Schaar: Wenn wir ins Gesetz schauen, dann sind diese Hürden überhaupt nicht durchgängig. So dürfen die Daten auch bei minder schweren Straftaten verwendet werden, die mittels Telekommunikation begangen worden sind. Und wo ist heute keine Telekommunikation im Spiel, sobald der Täter zum Beispiel ein Handy in der Tasche hat? Zudem dürfen auch Nachrichtendienste auf die Daten zugreifen, und zwar ohne Richtervorbehalt.
Hinzu kommt, dass die gespeicherten IP-Adressen nach Auffassung der Bundesregierung nicht unter das Fernmeldegeheimnis fallen. Auf sie dürfen auch viele andere Behörden zurückgreifen, also auch Nachrichtendienste, Ordnungsämter und die Steuerfahndung. Der Wahrheitsgehalt der Behauptung, die Informationen seien durchgängig von hohen Hürden geschützt, erscheint vor diesem Hintergrund zweifelhaft.
Ist der Bürger dank Mobiltelefon, Gesundheitskarte und biometrischem Pass nicht ohnehin völlig transparent?
Schaar: Die Vorratsdatenspeicherung erhöht die Datenmenge, die über jeden Einzelnen gespeichert wird, immens. Das gilt besonders für die Internetnutzung. Beim Handy und beim normalen Telefon hatte der Einzelne bisher die Möglichkeit, diese Daten löschen zu lassen oder die Nummern zu kürzen. Diese Möglichkeit entfällt nun und die Speicherungsdauer verdoppelt sich. Außerdem überzeugt mich das Argument überhaupt nicht, angesichts ohnehin ausufernder Registrierung müsste man nicht mehr so genau hinsehen. Genau das Gegenteil ist richtig.
Wie viel Privatsphäre darf geopfert werden, um die Sicherheit zu erhöhen?

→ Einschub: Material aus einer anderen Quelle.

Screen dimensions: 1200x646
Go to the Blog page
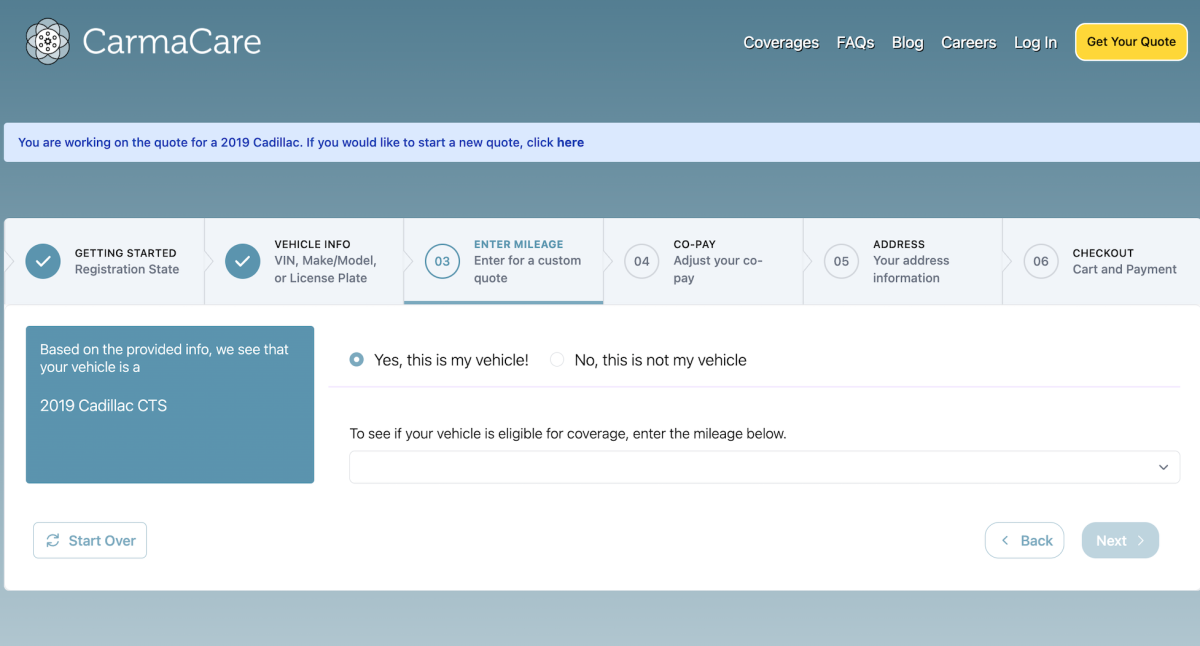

Schaar: Man muss sich die jeweilige Gefahr anschauen und fragen, von wem sie ausgeht und wie man ihr am besten begegnet. Dabei muss man zwischen dem Sicherheitsgewinn und den Freiheitseinschränkungen abwägen. Dabei darf nicht vergessen werden, dass die Freiheit seit dem 11. September 2001 schon erheblich eingeschränkt wurde, etwa durch die Ausgabe der Biometriepässe, größere Befugnisse für Ermittlungsbehörden und Nachrichtendienste, die Anti-Terror-Datei und die Registrierung von Flugpassagieren.
Die Vorratsdatenspeicherung der Telekommunikationsdaten ist eine der markantesten Maßnahmen. Ich sehe es kritisch, dass der Gesetzgeber permanent bis an die Grenze dessen und wie das Bundesverfassungsgericht mehrfach festgestellt hat bisweilen sogar über das hinaus geht, was nach dem Grundgesetz zulässig ist. Ich wünsche mir, dass die Politik, aber auch die Gesellschaft insgesamt, die Privatsphäre höher gewichtet, als das in der Vergangenheit der Fall war.
Was spricht aus Ihrer Sicht gegen die Online-Durchsuchung?
Schaar: Der verfassungsrechtliche Knackpunkt ist die Frage, ob man bei einer solchen Durchsuchung den von unserer Verfassung gebotenen Schutz des Kernbereichs der Privatsphäre gewährleisten kann. Bisher ist mir nicht plausibel dargestellt worden, wie das geschehen soll. Ein anderer Aspekt ist, dass einerseits gesagt wird, die Sicherheit von Rechnern vor Angriffen aus dem Internet müsse verbessert werden. Auf der anderen Seite müsste man Sicherheitslücken ausnutzen, um sich Zugang zu den Computern zu verschaffen. Das ist ein Widerspruch, der schwer aufhebbar ist.
Hinzu kommt, dass die Online-Durchsuchung sicher nicht so eng begrenzt sein wird, wie das teilweise behauptet wird. Wenn man neben dem Bundeskriminalamt auch die Verfassungsschutzbehörden, dem BND und den Landeskriminalämtern die Befugnis zur Online-Durchsuchung gibt, sind wir bei einer ganz anderen Größenordnung. Das wären zwar nicht Hunderttausend, aber schon schnell ein paar Hundert Fälle pro Jahr.